Be sure to test a small skin patch to make sure you aren’t allergic. According to Breina Gidseg at Ora’s Amazing Herbal, “Calendula is often used topically for ailments and irritation of the skin and mucous membranes such as itching, contact dermatitis and heat rash. It is used to reduce swelling and inflammation, including of the mouth and throat, as well as to relieve the pain of hemorrhoids and proctitis and to heal abrasions. It has a history of being used for detoxifying the gallbladder and liver when taken internally as well as to treat fevers and prevent muscle spasms (including menstrual cramps).”

calendula

Ginger

• Sun: Direct
• Light Supplement: Yes in winter or chronically low light
• Container: At least 2-gallon pot
• Growth Medium: Potting mix
• Fertilizer: Weekly water-soluble plant food, monthly compost
• Moisture: High

Ginger is the hands-down best digestive aid in the herbal world. Practically any stomach discomfort or illness will improve with ginger. According to Jaclyn London, MS, RD, CDN, ginger’s anti-inflammatory properties and powerful effects on digestion may also protect against diabetes and support weight loss.

ginger

Peppermint

• Sun: Indirect
• Light Supplement: Unnecessary
• Container: Wide and shallow plastic pot
• Growth Medium: Moisture retaining potting mix
• Fertilizer: Unnecessary
• Moisture: Consistently damp but well-drained

Peppermint contains the most menthol compared to other mint varieties, which makes it a great choice for medicinal uses. Mint salves and balms are cooling, powerful migraine relievers when applied to the forehead. Mint tea is an excellent digestive aid. A strong batch of chilled mint tea can be applied to the skin to soothe sunburn, and stalks of mint around your windowsills or pet bedding can repel insects.

peppermint

My Personal Indoor Herb Garden

In my herb garden, I have 2 varieties of lavender, peppermint, thyme, oregano, rosemary, cilantro, parsley and sage.

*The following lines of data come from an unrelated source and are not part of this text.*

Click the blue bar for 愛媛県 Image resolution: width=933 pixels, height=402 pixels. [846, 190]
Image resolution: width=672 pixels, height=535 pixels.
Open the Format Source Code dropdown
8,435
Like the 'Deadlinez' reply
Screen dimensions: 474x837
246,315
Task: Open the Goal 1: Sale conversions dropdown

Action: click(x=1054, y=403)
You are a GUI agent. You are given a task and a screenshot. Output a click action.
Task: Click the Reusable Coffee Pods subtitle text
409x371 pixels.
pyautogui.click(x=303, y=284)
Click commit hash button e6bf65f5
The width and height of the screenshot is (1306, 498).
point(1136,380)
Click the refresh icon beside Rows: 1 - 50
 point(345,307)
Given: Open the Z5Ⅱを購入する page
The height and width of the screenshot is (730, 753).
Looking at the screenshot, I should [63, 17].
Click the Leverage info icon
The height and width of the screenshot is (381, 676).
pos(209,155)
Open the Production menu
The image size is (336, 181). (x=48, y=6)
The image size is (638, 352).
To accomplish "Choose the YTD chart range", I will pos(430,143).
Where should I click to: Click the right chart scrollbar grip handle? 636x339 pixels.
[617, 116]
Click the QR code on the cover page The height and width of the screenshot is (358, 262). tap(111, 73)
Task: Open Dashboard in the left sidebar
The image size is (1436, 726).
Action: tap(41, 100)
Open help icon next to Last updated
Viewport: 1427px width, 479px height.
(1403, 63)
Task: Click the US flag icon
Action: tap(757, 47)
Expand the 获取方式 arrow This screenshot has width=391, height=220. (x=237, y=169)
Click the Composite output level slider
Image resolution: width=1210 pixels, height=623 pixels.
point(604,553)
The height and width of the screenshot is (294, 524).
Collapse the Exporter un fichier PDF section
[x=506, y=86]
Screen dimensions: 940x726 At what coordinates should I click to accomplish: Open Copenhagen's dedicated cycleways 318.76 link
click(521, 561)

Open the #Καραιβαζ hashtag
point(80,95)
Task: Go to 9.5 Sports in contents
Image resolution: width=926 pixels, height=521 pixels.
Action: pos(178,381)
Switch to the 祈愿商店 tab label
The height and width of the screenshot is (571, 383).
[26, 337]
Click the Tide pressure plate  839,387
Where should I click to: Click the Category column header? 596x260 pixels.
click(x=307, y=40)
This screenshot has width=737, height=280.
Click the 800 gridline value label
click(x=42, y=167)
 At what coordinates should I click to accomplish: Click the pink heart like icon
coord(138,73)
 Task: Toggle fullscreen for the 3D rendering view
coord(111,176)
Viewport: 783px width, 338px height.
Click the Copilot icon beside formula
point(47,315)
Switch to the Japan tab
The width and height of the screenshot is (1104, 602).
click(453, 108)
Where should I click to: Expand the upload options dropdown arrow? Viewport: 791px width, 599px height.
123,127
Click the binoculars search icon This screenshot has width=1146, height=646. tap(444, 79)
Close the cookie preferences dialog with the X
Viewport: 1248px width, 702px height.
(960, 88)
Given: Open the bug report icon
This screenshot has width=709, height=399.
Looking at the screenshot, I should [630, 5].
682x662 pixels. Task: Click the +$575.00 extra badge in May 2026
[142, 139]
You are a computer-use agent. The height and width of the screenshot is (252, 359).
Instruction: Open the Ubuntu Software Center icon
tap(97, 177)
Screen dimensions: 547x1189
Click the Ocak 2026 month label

I often have basil, but I do not have that one at the moment. I just moved and, sadly, I had transplanted my herbs outdoors and wanted to leave them for the new owners. No more outdoor herbs for me! So I started fresh. Still building it back up.

I keep them in my window sill and they do lovely! There are SO many more medical herbs you can grow indoors than mentioned here, but this is a good starting point!

Herbs you can grow indoors

References

[1] https://sites.psu.edu/siowfa15/2015/09/17/does-peppermint-make-you-smarter/

[2] http://wildfoodsandmedicines.com/rosemary/

[3] https://www.goodhousekeeping.com/health/diet-nutrition/a46886/health-benefits-of-ginger/

[4] https://www.almanac.com/news/natural-health-home-tips/benefits-of-mint-plant



Disclaimer: These statements have not been evaluated by the Food and Drug Administration. The contents of this article, made available via The Mind Body Design (Holistic Fit LLC), are for informational purposes only and do not constitute medical advice. The Content presented here is not intended to be a substitute for professional medical advice, diagnosis, or treatment. Always seek the advice of a qualified healthcare provider with any questions you may have regarding a medical condition. If you think you may be suffering from any medical condition, you should seek immediate medical attention. You should never delay seeking medical advice, disregard medical advice, or discontinue medical treatment because of information provided by The Mind Body Design (Holistic Fit LLC). Reliance on any information provided by this article is solely at your own risk. And, of course, never use an herb or essential oil without first reading the label, doing your research, or checking with a local expert.